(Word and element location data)
━━━━━━━━━━━━━━━━

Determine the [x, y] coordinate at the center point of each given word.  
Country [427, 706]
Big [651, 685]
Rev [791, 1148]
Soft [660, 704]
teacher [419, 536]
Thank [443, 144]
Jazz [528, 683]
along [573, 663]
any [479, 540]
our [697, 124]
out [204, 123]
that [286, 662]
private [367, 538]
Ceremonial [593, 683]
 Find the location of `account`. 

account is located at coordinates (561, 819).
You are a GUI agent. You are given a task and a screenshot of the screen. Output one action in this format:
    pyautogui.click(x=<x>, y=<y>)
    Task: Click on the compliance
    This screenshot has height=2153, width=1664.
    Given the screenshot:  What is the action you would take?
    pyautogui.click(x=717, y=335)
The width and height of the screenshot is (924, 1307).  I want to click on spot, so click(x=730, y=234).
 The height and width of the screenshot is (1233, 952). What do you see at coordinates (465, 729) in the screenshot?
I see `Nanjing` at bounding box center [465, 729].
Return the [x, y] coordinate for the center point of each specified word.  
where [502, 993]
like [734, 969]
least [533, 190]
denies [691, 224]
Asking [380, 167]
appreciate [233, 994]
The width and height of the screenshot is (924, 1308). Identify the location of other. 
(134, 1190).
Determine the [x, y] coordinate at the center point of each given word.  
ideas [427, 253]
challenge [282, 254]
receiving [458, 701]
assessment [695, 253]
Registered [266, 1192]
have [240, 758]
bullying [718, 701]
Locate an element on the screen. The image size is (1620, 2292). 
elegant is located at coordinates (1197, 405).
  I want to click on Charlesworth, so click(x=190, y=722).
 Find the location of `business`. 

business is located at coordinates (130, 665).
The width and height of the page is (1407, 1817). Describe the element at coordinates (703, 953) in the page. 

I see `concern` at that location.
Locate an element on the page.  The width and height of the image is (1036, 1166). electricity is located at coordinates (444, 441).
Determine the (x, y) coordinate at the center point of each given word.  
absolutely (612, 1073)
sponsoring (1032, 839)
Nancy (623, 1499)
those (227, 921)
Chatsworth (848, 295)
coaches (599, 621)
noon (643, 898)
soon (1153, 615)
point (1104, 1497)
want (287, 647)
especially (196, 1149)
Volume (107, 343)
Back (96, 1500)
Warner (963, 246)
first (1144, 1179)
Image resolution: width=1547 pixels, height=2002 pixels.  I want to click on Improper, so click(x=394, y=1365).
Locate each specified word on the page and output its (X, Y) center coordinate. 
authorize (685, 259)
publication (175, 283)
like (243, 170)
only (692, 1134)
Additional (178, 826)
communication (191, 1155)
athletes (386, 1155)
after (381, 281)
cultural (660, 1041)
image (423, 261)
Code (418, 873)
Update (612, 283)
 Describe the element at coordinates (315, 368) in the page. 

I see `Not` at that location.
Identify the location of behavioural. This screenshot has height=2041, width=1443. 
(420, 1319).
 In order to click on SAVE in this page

━━━━━━━━━━━━━━━━

**Stated task:**
Render every line of the material above as a numbered list, omitting blank lines.

**Expected answer:**
1. Determine the [x, y] coordinate at the center point of each given word.  
2. Country [427, 706]
3. Big [651, 685]
4. Rev [791, 1148]
5. Soft [660, 704]
6. teacher [419, 536]
7. Thank [443, 144]
8. Jazz [528, 683]
9. along [573, 663]
10. any [479, 540]
11. our [697, 124]
12. out [204, 123]
13. that [286, 662]
14. private [367, 538]
15. Ceremonial [593, 683]
16.  Find the location of `account`. 
17. account is located at coordinates (561, 819).
18. You are a GUI agent. You are given a task and a screenshot of the screen. Output one action in this format:
19.     pyautogui.click(x=<x>, y=<y>)
20.     Task: Click on the compliance
21.     This screenshot has height=2153, width=1664.
22.     Given the screenshot:  What is the action you would take?
23.     pyautogui.click(x=717, y=335)
24. The width and height of the screenshot is (924, 1307).  I want to click on spot, so click(x=730, y=234).
25.  The height and width of the screenshot is (1233, 952). What do you see at coordinates (465, 729) in the screenshot?
26. I see `Nanjing` at bounding box center [465, 729].
27. Return the [x, y] coordinate for the center point of each specified word.  
28. where [502, 993]
29. like [734, 969]
30. least [533, 190]
31. denies [691, 224]
32. Asking [380, 167]
33. appreciate [233, 994]
34. The width and height of the screenshot is (924, 1308). Identify the location of other. 
35. (134, 1190).
36. Determine the [x, y] coordinate at the center point of each given word.  
37. ideas [427, 253]
38. challenge [282, 254]
39. receiving [458, 701]
40. assessment [695, 253]
41. Registered [266, 1192]
42. have [240, 758]
43. bullying [718, 701]
44. Locate an element on the screen. The image size is (1620, 2292). 
45. elegant is located at coordinates (1197, 405).
46.   I want to click on Charlesworth, so click(x=190, y=722).
47.  Find the location of `business`. 
48. business is located at coordinates (130, 665).
49. The width and height of the page is (1407, 1817). Describe the element at coordinates (703, 953) in the page. 
50. I see `concern` at that location.
51. Locate an element on the page.  The width and height of the image is (1036, 1166). electricity is located at coordinates (444, 441).
52. Determine the (x, y) coordinate at the center point of each given word.  
53. absolutely (612, 1073)
54. sponsoring (1032, 839)
55. Nancy (623, 1499)
56. those (227, 921)
57. Chatsworth (848, 295)
58. coaches (599, 621)
59. noon (643, 898)
60. soon (1153, 615)
61. point (1104, 1497)
62. want (287, 647)
63. especially (196, 1149)
64. Volume (107, 343)
65. Back (96, 1500)
66. Warner (963, 246)
67. first (1144, 1179)
68. Image resolution: width=1547 pixels, height=2002 pixels.  I want to click on Improper, so click(x=394, y=1365).
69. Locate each specified word on the page and output its (X, Y) center coordinate. 
70. authorize (685, 259)
71. publication (175, 283)
72. like (243, 170)
73. only (692, 1134)
74. Additional (178, 826)
75. communication (191, 1155)
76. athletes (386, 1155)
77. after (381, 281)
78. cultural (660, 1041)
79. image (423, 261)
80. Code (418, 873)
81. Update (612, 283)
82.  Describe the element at coordinates (315, 368) in the page. 
83. I see `Not` at that location.
84. Identify the location of behavioural. This screenshot has height=2041, width=1443. 
85. (420, 1319).
86.  In order to click on SAVE in this page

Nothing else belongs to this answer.